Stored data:
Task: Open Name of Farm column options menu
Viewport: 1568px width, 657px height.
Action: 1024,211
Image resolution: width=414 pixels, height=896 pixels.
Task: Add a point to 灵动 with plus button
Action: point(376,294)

_WHAT IS REQUIRED_
All of the records above are to be repeated exactly.

_ANSWER AREA_
Task: Open Name of Farm column options menu
Viewport: 1568px width, 657px height.
Action: 1024,211
Image resolution: width=414 pixels, height=896 pixels.
Task: Add a point to 灵动 with plus button
Action: point(376,294)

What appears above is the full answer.